LIB.SU: ЭЛЕКТРОННАЯ БИБЛИОТЕКА

Все лгут

Анна была шведкой. Поехав работать во Францию по программе au pair[1], она там и осталась. В начале восьмидесятых она вышла за Самира, и у них родились две дочери – Ясмин и Сильви. Но когда Ясмин исполнилось четырнадцать, они с мамой и сестрой попали в аварию на шоссе к северу от Парижа. Очевидно, в тот день было холодно и скользко. Ледяную корку, которая сковала большую часть дорожного полотна под виадуком, вблизи было непросто разглядеть, и Анна, к несчастью, не смогла справиться с заносом. Машину вынесло на встречную полосу, и там она столкнулась с грузовиком.

Анна и Сильви погибли мгновенно, а Ясмин выжила, чудесным образом оставшись практически невредимой.

Самир ее так и называл: «мое маленькое чудо». Об Анне он редко говорил, но всякий раз, как это случалось, глаза его увлажнялись, а голос начинал дрожать.

– Знаешь, она быть такая красивая, что дома, в Париж, люди останавливаться, когда она проходить мимо по улице. Но она никогда этим не пользоваться. Со всеми быть одинаково милый.

Да, когда он так говорил, у меня что‑то свербило в душе, хоть я понимала, что ревновать к умершей нелогично и даже непристойно.

Я глядела на фотографию улыбающейся женщины с двумя девочками – теперь осталась только Ясмин.

Или она все‑таки это сделала?

Меня волной накрыло какое‑то неприятное чувство, подкатила дурнота, причины которой я не понимала. Было ли тому виной исчезновение Ясмин, или вино, которое я пила накануне, или, быть может, отсутствие сна?

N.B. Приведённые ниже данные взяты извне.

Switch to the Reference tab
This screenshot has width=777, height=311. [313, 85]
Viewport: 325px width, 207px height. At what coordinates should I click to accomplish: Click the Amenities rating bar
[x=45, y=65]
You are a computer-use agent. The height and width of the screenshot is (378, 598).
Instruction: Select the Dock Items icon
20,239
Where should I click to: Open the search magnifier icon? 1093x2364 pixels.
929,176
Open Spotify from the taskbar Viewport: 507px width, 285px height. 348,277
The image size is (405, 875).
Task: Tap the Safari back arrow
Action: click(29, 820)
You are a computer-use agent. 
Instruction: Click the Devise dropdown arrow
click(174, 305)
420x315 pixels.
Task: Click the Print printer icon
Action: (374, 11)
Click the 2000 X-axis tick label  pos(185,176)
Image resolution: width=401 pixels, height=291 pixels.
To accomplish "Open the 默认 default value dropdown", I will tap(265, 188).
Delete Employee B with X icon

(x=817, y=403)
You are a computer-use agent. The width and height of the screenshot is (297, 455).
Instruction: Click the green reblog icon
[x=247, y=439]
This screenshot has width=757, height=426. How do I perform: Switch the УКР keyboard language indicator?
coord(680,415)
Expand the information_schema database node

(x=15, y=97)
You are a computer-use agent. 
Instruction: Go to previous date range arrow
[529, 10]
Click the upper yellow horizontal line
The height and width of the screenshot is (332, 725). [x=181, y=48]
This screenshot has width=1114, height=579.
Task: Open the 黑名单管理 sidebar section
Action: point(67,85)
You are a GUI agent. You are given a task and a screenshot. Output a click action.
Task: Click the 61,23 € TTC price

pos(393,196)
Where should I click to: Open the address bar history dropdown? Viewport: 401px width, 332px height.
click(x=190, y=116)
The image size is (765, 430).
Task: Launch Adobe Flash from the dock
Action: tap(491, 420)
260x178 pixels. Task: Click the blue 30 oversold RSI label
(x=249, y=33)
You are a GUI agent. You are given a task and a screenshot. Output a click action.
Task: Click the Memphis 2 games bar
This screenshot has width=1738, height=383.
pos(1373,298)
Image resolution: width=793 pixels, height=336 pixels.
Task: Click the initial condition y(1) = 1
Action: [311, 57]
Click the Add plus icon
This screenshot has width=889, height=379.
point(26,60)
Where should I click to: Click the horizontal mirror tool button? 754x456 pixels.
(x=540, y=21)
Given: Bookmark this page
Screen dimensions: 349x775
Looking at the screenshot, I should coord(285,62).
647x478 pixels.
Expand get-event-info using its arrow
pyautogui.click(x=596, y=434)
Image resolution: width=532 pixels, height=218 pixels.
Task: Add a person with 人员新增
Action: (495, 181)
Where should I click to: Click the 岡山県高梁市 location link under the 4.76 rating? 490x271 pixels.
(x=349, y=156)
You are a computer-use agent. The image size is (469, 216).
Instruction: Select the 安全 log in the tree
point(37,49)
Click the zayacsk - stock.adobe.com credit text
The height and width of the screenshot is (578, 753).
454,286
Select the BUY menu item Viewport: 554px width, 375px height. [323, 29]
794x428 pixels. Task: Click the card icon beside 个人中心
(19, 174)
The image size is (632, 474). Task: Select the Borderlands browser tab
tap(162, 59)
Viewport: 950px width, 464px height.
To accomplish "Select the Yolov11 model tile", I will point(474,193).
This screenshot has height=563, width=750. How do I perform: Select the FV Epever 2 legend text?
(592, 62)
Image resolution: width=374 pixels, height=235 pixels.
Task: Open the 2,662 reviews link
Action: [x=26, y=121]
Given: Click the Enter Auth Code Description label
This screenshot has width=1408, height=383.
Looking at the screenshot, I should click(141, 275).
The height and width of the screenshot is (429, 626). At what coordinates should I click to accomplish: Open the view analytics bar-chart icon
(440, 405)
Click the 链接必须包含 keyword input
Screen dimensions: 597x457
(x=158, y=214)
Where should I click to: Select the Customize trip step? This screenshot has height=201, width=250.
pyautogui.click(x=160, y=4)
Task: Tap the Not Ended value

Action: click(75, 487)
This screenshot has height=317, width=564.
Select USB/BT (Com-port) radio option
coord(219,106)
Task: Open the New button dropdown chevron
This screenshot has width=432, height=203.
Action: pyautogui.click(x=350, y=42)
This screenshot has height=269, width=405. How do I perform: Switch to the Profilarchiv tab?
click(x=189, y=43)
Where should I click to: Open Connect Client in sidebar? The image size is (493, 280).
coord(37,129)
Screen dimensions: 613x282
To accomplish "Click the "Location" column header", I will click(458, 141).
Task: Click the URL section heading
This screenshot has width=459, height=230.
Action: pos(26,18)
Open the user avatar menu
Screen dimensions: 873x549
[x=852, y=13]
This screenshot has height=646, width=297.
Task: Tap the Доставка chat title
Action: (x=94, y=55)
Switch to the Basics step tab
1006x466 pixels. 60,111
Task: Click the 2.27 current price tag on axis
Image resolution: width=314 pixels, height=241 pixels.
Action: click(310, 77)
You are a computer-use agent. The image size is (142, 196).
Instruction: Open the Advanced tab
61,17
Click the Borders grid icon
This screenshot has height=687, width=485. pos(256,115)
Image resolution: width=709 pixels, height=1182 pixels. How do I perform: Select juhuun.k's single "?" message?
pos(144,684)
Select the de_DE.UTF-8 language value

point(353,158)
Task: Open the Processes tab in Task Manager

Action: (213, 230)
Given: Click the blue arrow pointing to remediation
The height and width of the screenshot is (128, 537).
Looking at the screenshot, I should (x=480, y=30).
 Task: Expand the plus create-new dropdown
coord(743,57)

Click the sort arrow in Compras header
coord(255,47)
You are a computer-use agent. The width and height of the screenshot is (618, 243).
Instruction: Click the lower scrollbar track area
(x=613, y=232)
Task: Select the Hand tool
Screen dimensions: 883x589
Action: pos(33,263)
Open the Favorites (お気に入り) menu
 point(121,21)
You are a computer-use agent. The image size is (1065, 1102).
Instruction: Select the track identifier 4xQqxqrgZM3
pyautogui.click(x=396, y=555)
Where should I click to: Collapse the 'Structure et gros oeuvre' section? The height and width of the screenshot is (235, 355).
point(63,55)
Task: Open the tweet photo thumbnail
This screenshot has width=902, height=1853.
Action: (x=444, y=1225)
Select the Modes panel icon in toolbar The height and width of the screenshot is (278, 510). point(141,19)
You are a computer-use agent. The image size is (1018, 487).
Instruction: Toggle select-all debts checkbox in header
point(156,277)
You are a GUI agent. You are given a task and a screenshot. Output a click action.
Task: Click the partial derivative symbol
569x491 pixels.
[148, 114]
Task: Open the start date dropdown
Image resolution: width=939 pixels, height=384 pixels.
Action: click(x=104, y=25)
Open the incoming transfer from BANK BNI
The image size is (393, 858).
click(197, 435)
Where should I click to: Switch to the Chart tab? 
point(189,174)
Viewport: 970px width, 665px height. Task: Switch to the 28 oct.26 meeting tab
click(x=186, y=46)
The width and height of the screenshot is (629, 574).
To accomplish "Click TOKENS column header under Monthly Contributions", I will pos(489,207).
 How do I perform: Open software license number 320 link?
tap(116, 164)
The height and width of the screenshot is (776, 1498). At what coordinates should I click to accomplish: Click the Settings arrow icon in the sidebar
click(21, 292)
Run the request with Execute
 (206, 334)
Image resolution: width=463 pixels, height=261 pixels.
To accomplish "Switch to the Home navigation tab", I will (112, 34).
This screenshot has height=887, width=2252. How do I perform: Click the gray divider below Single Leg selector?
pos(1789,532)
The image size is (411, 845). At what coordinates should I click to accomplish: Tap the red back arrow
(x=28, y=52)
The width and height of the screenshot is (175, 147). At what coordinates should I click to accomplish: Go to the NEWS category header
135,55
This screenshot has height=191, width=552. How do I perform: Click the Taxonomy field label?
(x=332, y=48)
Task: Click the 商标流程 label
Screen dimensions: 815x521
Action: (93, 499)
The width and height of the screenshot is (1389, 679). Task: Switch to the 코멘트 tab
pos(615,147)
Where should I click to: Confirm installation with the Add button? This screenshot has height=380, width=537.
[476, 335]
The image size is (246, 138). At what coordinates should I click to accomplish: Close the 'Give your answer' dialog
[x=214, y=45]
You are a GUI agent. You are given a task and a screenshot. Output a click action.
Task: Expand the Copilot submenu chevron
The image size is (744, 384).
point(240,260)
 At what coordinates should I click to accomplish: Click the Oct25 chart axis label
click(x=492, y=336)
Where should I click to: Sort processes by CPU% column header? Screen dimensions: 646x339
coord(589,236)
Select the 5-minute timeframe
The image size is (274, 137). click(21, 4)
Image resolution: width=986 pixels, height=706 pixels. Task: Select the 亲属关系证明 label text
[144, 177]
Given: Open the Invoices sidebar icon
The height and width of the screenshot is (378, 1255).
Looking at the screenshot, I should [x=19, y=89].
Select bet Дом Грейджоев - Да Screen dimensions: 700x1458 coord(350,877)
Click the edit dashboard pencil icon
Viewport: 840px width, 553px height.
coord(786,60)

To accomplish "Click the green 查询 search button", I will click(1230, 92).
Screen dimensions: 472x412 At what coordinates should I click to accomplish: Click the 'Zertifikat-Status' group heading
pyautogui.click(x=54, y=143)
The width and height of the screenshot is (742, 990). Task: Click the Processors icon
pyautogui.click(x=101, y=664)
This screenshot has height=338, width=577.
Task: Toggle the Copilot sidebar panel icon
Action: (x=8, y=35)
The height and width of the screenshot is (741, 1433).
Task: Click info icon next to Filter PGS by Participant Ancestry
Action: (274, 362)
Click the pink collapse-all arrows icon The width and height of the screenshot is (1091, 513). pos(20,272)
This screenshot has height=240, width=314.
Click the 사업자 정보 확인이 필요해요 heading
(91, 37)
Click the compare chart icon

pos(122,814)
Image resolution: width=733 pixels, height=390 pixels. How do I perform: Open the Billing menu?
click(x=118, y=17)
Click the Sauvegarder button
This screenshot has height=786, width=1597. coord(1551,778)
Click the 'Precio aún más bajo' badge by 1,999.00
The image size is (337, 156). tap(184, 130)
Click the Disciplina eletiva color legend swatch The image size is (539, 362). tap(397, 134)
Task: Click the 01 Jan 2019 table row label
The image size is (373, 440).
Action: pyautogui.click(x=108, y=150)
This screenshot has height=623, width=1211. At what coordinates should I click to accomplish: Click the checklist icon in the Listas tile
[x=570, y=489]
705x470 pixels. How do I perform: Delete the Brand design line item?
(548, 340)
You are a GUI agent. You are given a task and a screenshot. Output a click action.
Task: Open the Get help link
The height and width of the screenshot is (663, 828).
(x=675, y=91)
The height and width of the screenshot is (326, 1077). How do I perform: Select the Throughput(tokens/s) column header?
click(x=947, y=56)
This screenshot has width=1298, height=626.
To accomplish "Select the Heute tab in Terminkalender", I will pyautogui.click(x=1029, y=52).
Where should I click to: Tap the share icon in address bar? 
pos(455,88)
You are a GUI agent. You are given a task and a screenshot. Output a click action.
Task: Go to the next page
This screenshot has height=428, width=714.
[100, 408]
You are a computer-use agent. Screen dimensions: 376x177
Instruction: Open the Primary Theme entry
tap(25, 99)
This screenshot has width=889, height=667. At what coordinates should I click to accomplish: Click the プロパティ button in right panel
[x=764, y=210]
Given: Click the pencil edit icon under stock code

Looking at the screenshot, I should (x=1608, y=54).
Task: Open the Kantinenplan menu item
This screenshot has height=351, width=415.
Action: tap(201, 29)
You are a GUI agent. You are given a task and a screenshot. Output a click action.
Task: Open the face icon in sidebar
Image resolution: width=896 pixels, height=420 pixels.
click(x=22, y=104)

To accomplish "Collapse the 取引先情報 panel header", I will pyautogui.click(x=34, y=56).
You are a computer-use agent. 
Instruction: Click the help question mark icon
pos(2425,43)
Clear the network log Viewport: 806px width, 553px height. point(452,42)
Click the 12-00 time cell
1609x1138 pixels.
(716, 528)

Я вернулась в кровать, скользнув в теплое гнездышко под пуховым одеялом, и прислушалась к дыханию Самира. Не услышав ни звука, я не на шутку встревожилась и нащупала выключатель ночника. Самир инстинктивно зажмурил веки. Я тут же потушила свет, чувствуя себя донельзя глупо: не было причины думать, что он испустил дух просто от отчаяния. Так что я почувствовала настоящее облегчение.

Он был жив. Он дышал.

Любимый Самир.

Бедный мой, любимый Самир.

 

* * *

 

Мы с Самиром познакомились на вечеринке за два года до всего этого. Вечеринка была у Греты, той самой, что устроила девичник в Сандхамне. Если подумать, многие из девчонок в тот раз тоже присутствовали. У нас была такая девичья банда – или теперь вернее будет сказать, женская – еще со времен гимназии. Многие так и остались жить на Королевском Мысе.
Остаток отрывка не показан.